How political image-makers helped propel Kadima to victory.
By DANIEL DORON
Even in model democracies, and in nations with stable, deeply rooted political traditions (like Britain, say), politics is at best a necessary evil. Society needs institutions that can enforce the law, and people choose "representatives" to manage these institutions.
Representative democracy may produce far better governments than all its alternatives, but it still suffers from what economists call "the agency problem" - the fact that when you appoint someone to do something on your behalf, the great likelihood is that he will first serve his own interests, and only afterwards, yours.
This is a problem that threatens even voluntary market transactions, where the incentives for satisfying the wishes of the agents' clients are high, and accountability can be enforced. It is a far more serious problem in the political marketplace, where "representatives" cannot be easily controlled by voters, because accountability is difficult to define or enforce.

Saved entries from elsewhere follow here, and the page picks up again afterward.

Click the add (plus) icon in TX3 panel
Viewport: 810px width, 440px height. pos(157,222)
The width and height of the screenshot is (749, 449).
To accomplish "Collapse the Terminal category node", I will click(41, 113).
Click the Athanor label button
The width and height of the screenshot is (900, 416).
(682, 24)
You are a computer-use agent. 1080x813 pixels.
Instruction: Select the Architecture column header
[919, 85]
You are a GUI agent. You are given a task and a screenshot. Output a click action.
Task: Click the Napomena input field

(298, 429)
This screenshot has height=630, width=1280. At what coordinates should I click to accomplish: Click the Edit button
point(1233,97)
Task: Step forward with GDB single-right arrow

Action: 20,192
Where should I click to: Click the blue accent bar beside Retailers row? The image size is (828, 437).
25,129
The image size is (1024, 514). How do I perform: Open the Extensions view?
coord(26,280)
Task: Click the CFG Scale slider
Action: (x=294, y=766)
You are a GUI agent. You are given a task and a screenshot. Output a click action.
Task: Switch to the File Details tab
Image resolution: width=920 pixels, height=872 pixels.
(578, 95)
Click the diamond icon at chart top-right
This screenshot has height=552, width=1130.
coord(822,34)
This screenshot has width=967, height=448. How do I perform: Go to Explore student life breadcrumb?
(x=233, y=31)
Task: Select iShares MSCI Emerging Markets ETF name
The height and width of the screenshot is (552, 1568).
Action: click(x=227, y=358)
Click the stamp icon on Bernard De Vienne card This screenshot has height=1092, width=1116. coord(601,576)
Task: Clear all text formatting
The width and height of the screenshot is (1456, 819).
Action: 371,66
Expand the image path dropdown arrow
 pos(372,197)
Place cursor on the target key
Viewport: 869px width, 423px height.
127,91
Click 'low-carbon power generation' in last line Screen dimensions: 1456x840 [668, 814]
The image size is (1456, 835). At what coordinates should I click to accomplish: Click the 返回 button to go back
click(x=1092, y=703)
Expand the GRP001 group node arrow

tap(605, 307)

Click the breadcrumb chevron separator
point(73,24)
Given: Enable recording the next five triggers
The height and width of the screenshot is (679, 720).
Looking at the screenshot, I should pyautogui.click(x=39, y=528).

Israeli politics suffers from a very bad case of this agency problem, because government is all pervasive, and "has so much to offer." As Likud Party Chairman MK Binyamin Netanyahu pointed out in a recent Ari Shavit Haaretz interview, elements in our bureaucracy have been forming unholy alliances with a cabal of oligarchs, transferring to them precious resources and rights (mostly in land and its use, energy, communications etc.) that line their pockets, in return for various "compensations."
The resulting growth in corruption is transforming our chronic political maladies into a scourge that undermines the basic health of our society.
Corruption breeds on the growing cynicism that has been afflicting Israelis as a result of the demise of ideologies, Left and Right. On the Left, it was the death of socialism that bred either cynicism or an equally destructive leftist radicalism. On the Right it was the demise of the belief in Greater Israel that bred radicalism and cynicism.
In both camps this radicalism and cynicism created a new type of politician, who sanctifies any means in pursuit of his political agenda or of his grab of power for personal aggrandizement and for riches.
THESE POLITICIANS are served by a new type of political operative, "the professional political consultant" who has no qualms serving "ideologies" or politicians that he once strongly condemned and bitterly opposed when he only recently served an opposing ideology or politician.
He also has no qualms bending the law or transgressing it, in fact doing anything "necessary" in order to win, even if it causes enormous damage to the political process and to democratic rule.
A most revealing documentary, All the Campaigns Men, about several such prominent political operatives, their goals, their modus operandi, and what really motivates them, was recently aired on Channel 10.
The operatives, assisting Labor, Likud but especially the winning Kadima, including Ariel Sharon's top confidant and counsel Reuven Adler, and his very able colleagues Eyal Arad and Lior Horev, felt apparently so invulnerable that they allowed the program's director, Anat Goren, free access to their secret strategy sessions. Goren caught them off guard, freely speaking their mind. The picture revealed is frightening.
The documentary records the enormous influence these unelected political operatives have on their clients and through them on the most critical national policies.
Sharon's first act every morning, after reading the press, was to call Adler and consult with him about his agenda, affirming Henry Kissinger's observation that Israel has no foreign policy, only domestic politics.
Sharon called Adler several times daily. Adler proudly relates how he conceived the creation of Kadima, "designed" it as a brand-name product, sold it to a reluctant Sharon and then to an unaware public; how he helped transform Sharon from one of Israel's most hated politicians to a beloved grandfatherly elder statesman, making not only cosmetic changes in Sharon's image, but actually changing (apparently with assistance from Omri, Sharon's son) his most deeply held convictions and his policies.
This without any public scrutiny or debate, and in total disregard of obligations Sharon undertook to get elected. Also in the program, Adler is seen boasting of his ability to totally control the media and mould public opinion anyway he wishes.
Two weeks before Sharon was elected prime minister, charges surfaced that he received bribes through Cyril Kern. The charges threatened his election prospects. But as Adler proudly relates, he simply made them disappear.
We can only guess by what means. Adler also boasts how he targeted Netanyahu as the campaign's chief object of hatred, and how the media cooperated with few reservations.
IT IS, of course, a politician's right to change his mind, and
to do so after consultations with people he feels close to and trusts. What is worrisome is that we are not only kept in the dark about the nature of such "consultations" and why they resulted in revolutionary policy shifts that profoundly affect our lives.
We also have no information about who initiates these shifts, for what reason and what interests they represent (gambling in Jericho and Eilat, perhaps?). We do not know their qualifications as policy makers or what abilities they have besides their ability to sell almost anything, and to do so in the most aggressive and underhanded manner imaginable, with no constraints or consideration except a drive to win at all costs.
The wish to win is natural, of course. But is the price we and Israeli democracy pay for such victories not very excessive?
The writer is director of The Israel Center for Social and Economic Progress.